- [What to do]: The records that follow should be copied out exactly, pictures excluded.

────────────────────

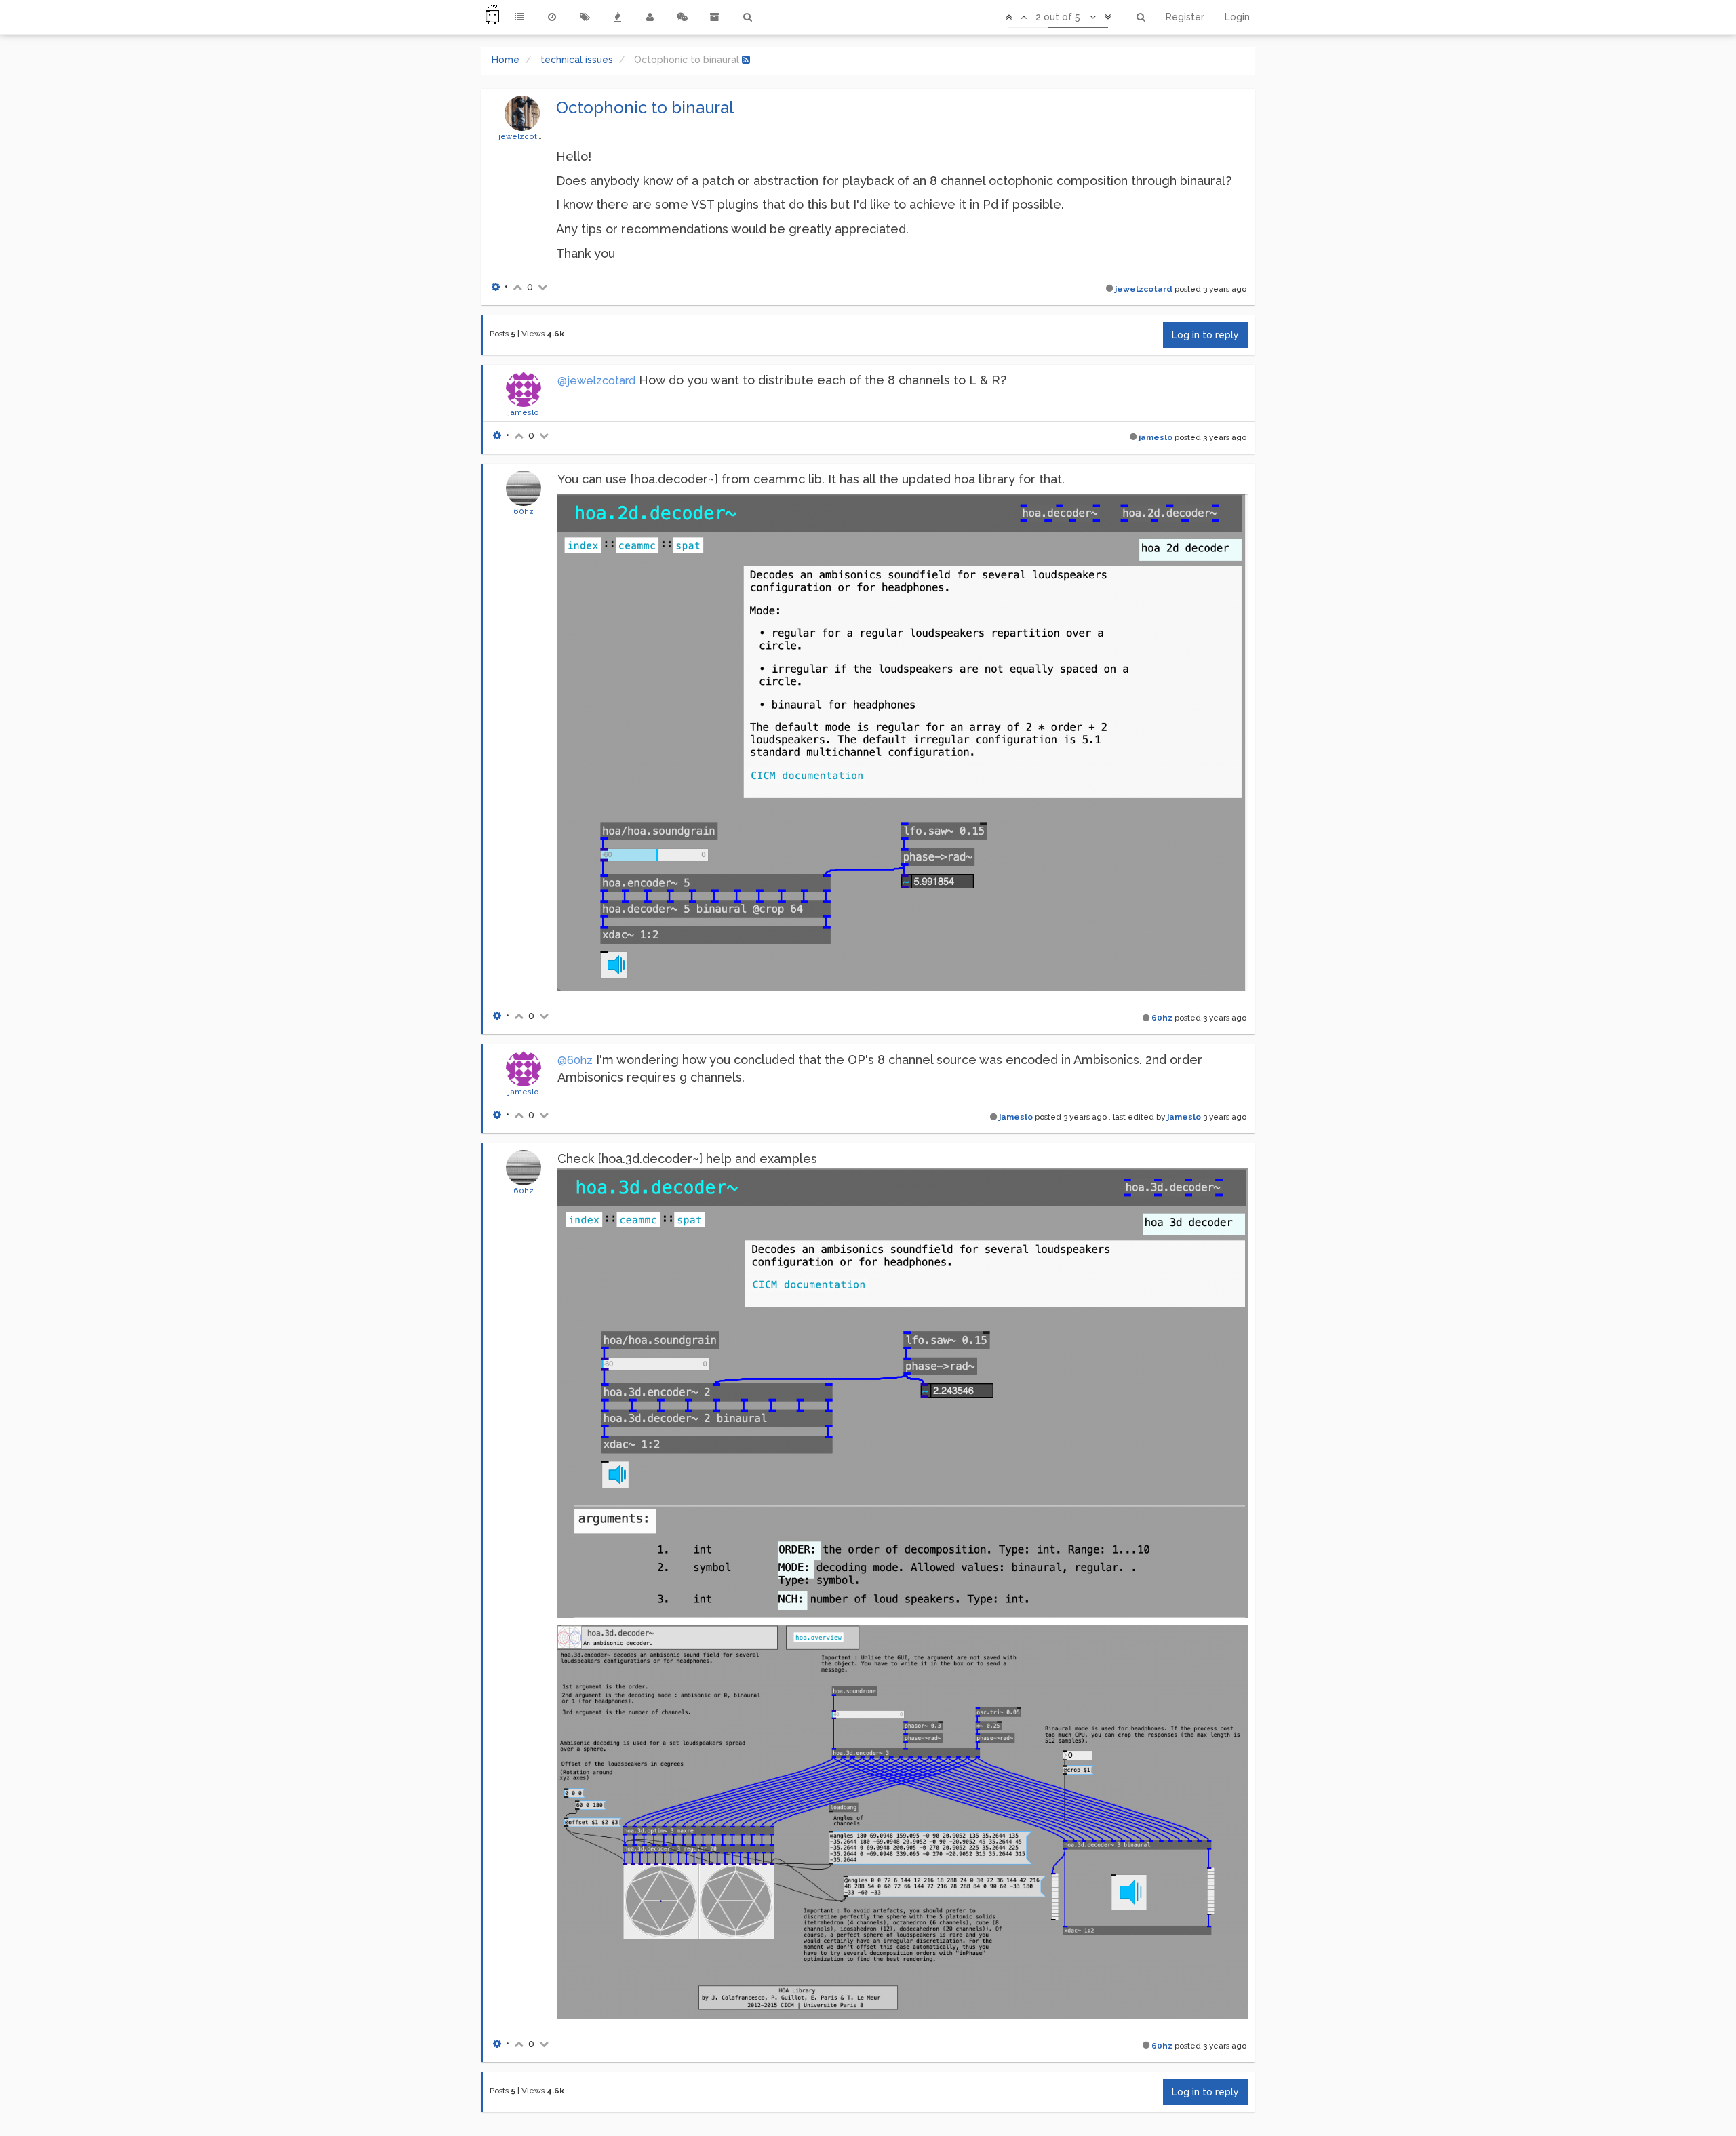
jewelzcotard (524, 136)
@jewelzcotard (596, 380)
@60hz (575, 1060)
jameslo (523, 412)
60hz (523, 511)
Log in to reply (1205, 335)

────────────────────

- [Your solution]:
jewelzcotard (524, 136)
@jewelzcotard (596, 380)
@60hz (575, 1060)
jameslo (523, 412)
60hz (523, 511)
Log in to reply (1205, 335)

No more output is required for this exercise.